Monday, February 20, 2006

HOW TO EAT ALONE



Since I'm still feeling a bit blocked, I thought I'd recycle an old JE about someone else's poem from Naseeb. Please keep in mind that this JE had been the last in a flurry of JEs about some of my favorite poems. The anthology to which I refer is "The Morrow Anthology of Younger American Poets." Enjoy:

Okay folks. I promise this is the last of my English Lit. nerdiness for the night.
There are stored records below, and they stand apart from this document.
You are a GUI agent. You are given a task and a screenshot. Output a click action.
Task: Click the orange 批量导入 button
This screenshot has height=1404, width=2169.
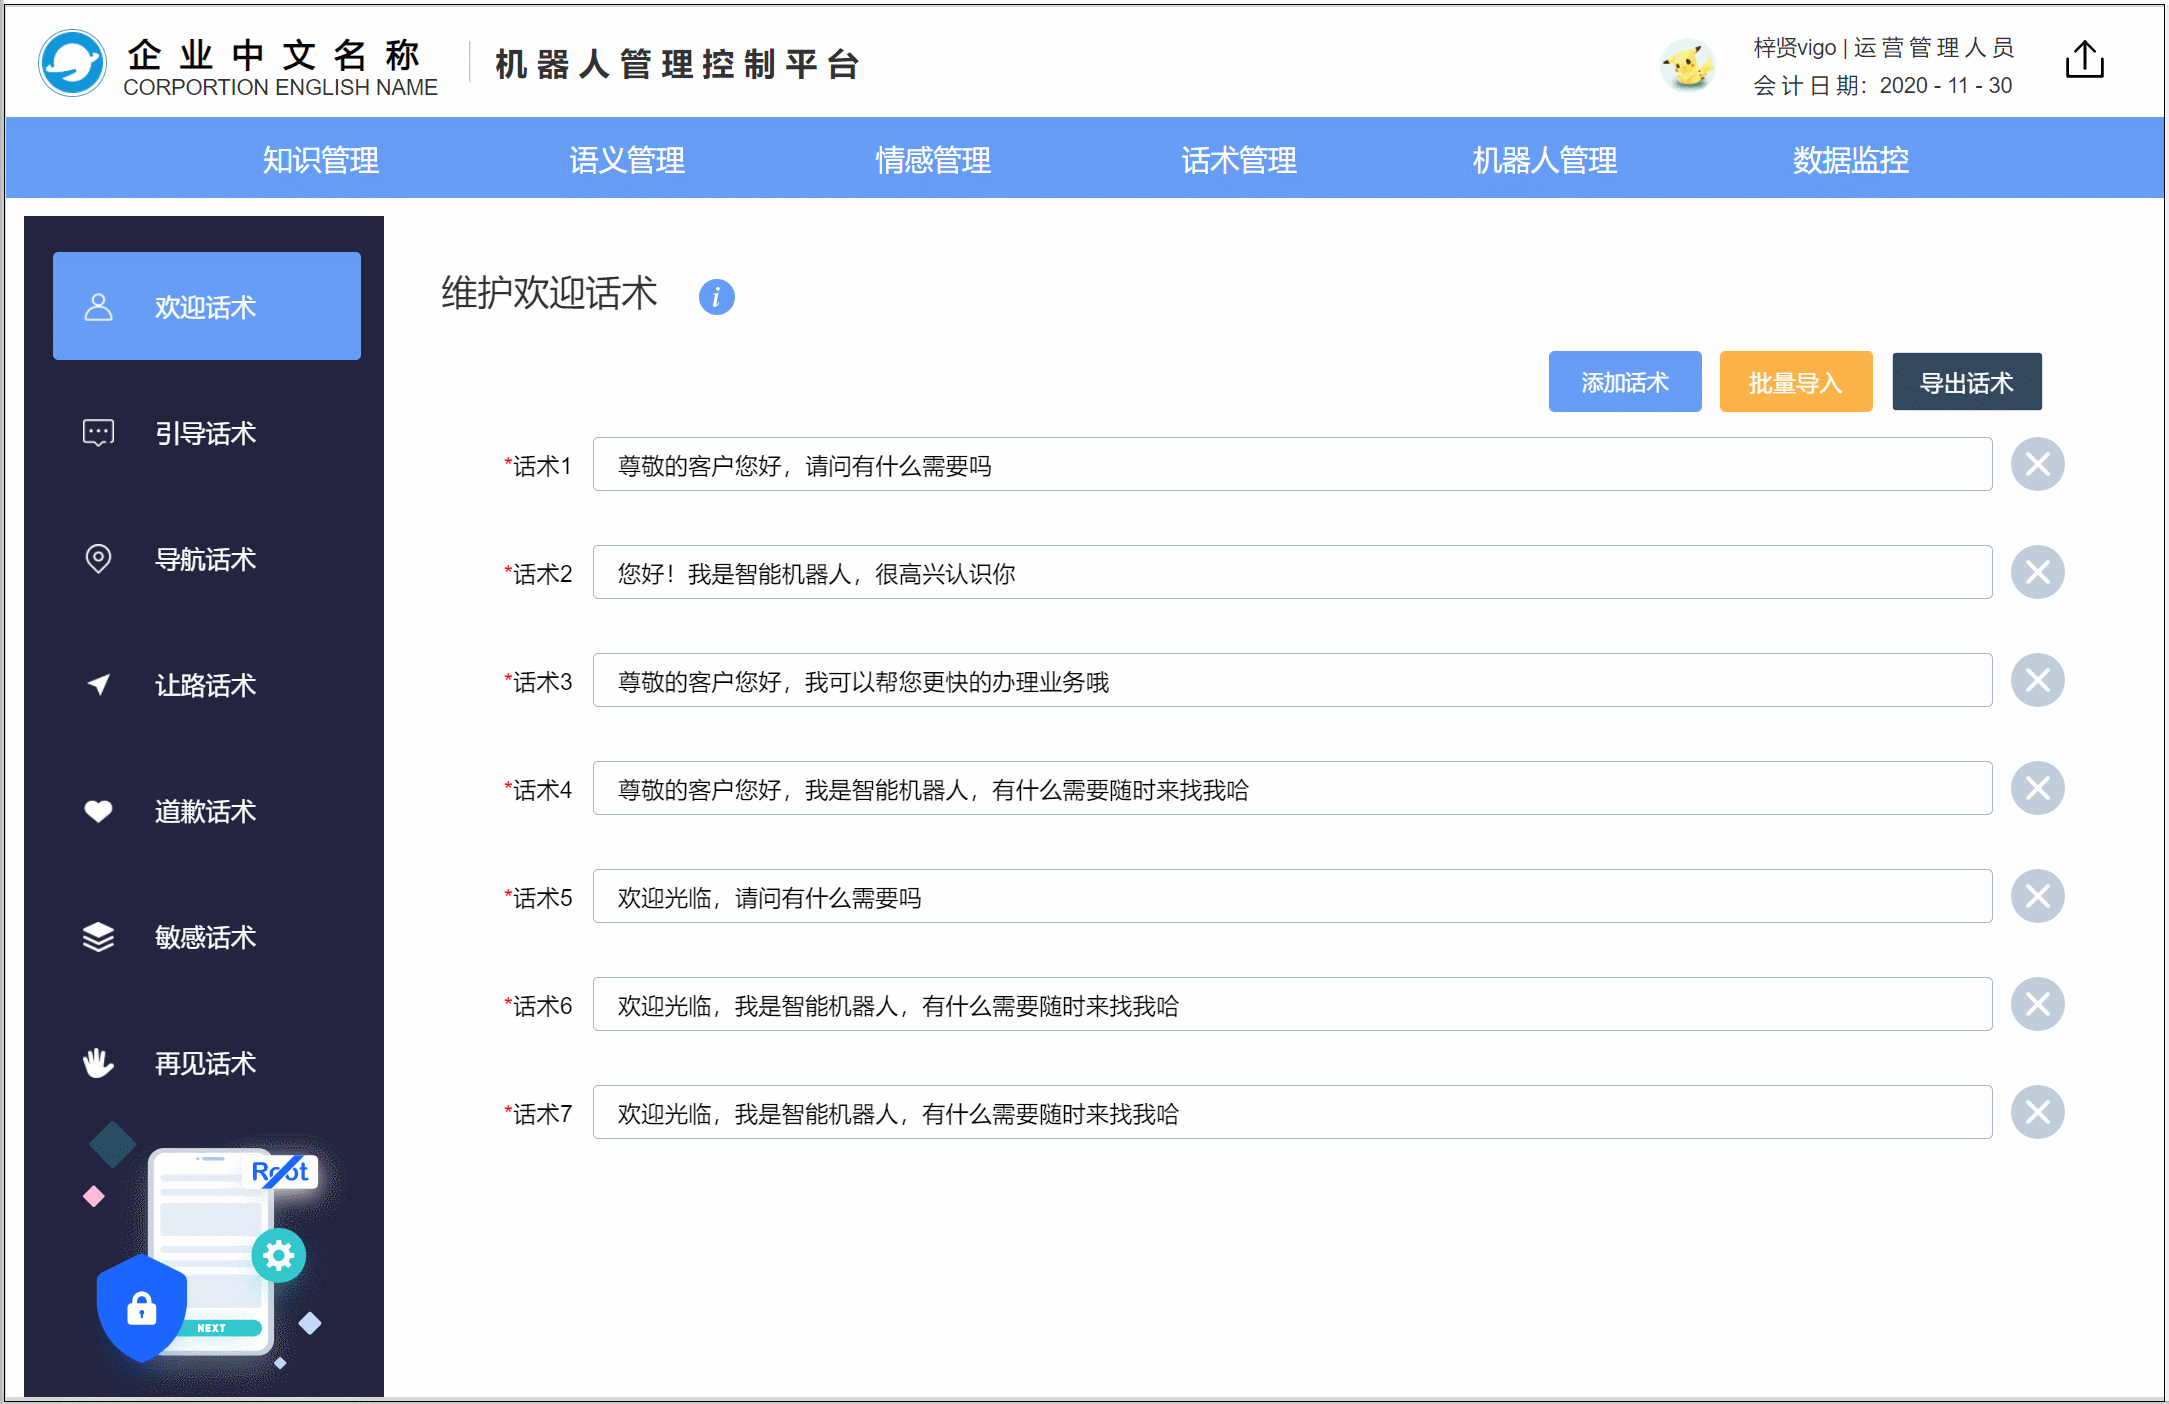click(x=1795, y=382)
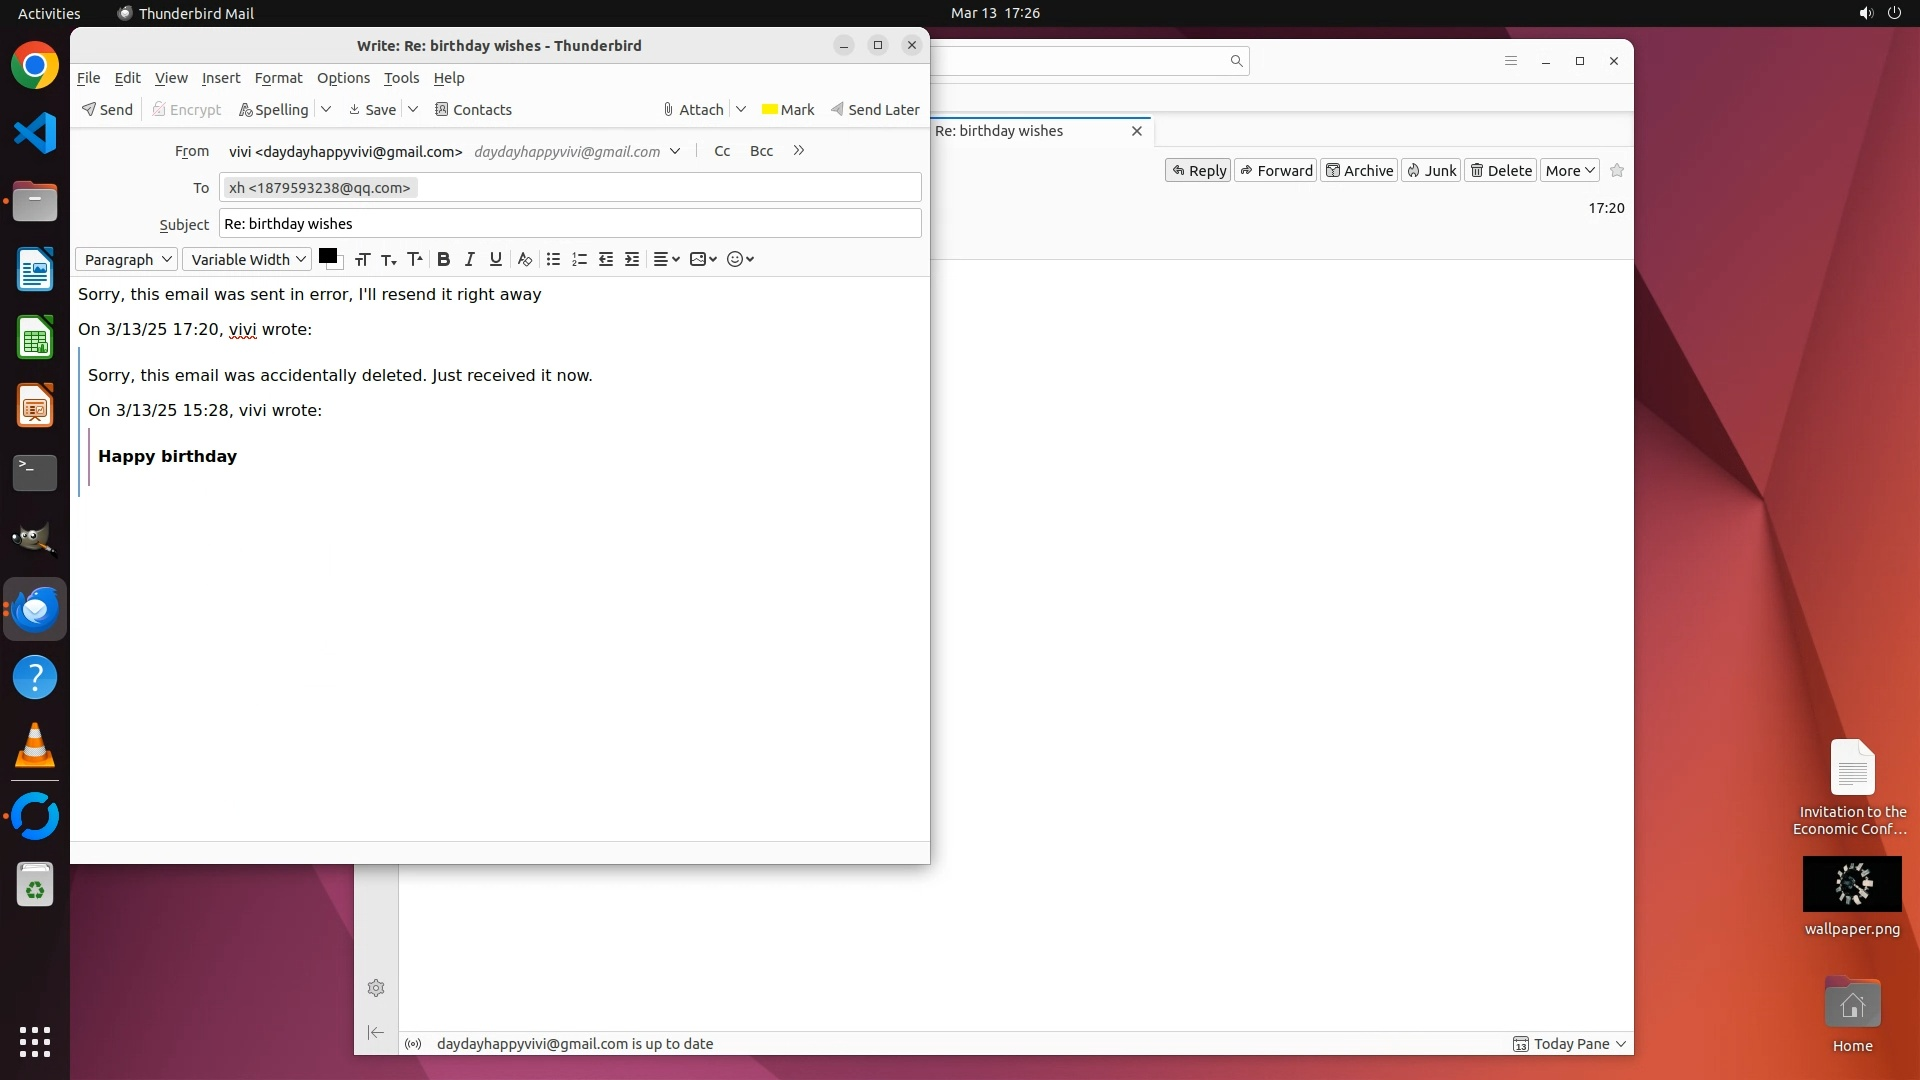Screen dimensions: 1920x1080
Task: Click the remove text styling icon
Action: click(524, 259)
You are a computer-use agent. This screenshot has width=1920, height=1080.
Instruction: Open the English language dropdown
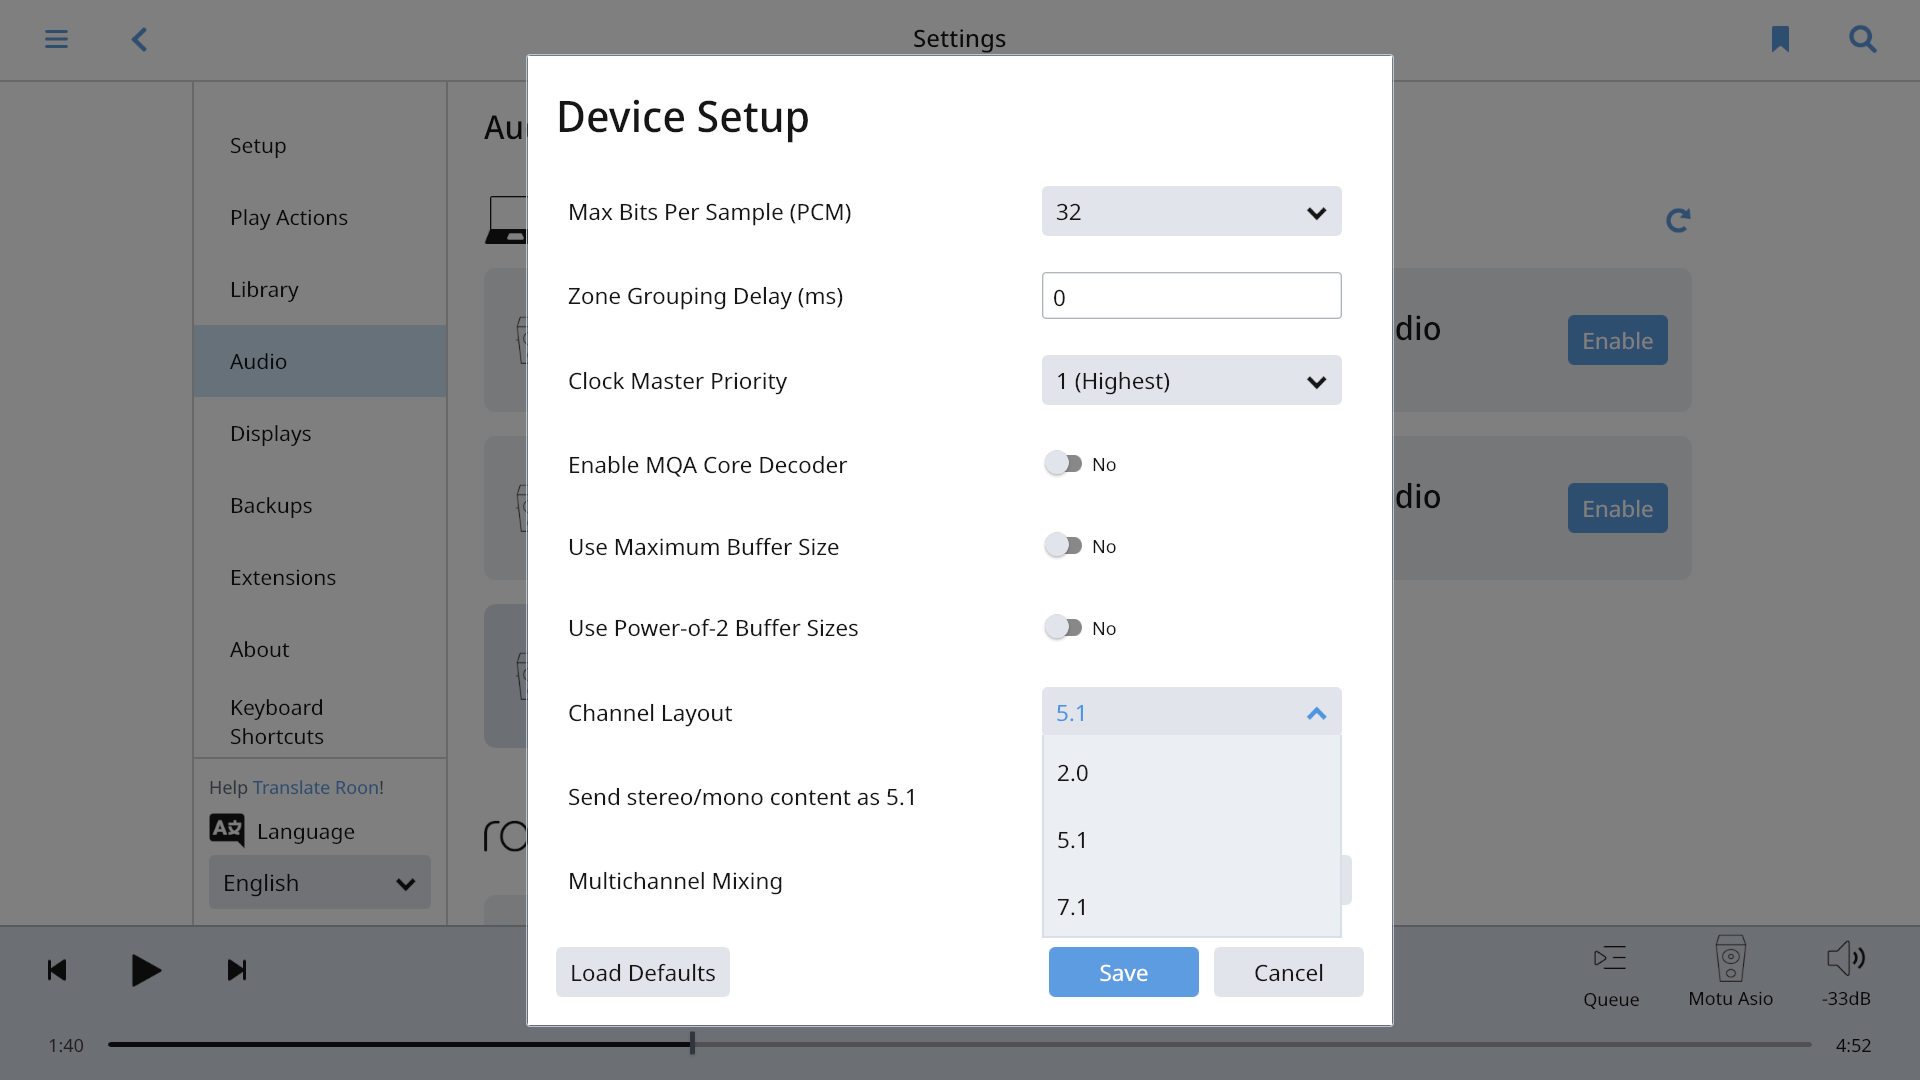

I was just flipping through the anthology I mentioned in my previous je, when I happened upon this lovely poem by Daniel Halpern; I fell in love with it when I read it for the first time in the opening of Audrey Niffenegger's THE TIME TRAVELER'S WIFE. It's simply perfect (please replace the wine with soda, if you're Muslim and the lamb can be substituted with seitan if you're a vegetarian like I am; this poem will still work like magic):

"How to Eat Alone"

While it's still light out
set the table for one:
a red linen tablecloth,
one white plate, a bowl
for the salad
and the proper silverware.
Take out a three-pound leg of lamb,
rub it with salt, pepper and cumin,
then push in two cloves
of garlic splinters.
Place it in a 325-degree oven
and set the timer for an hour.
Put freshly cut vegetables
into a pot with some herbs
and the crudest olive oil
you can fine.
Heat on a low flame.
Clean the salad.
Be sure the dressing is made
with fresh dill, mustard
and the juice of hard lemons.

Open a bottle of good late harvest zinfandel
and let it breathe on the table.
Pour yourself a glass
of cold California chardonnay
and go to your study and read.
As the story unfolds
you will smell the lamb
and the vegetables.
This is the best part of the evening:
the food cooking, the armchair,
the book and bright flavor
of the chilled wine.
When the timer goes off
toss the salad
and prepare the vegetables
and the lamb. Bring them out
to the table. Light the candles
and pour the red wine
into your glass.
Before you begin to eat,
raise your glass in honor
of yourself.
The company is the best you'll ever have.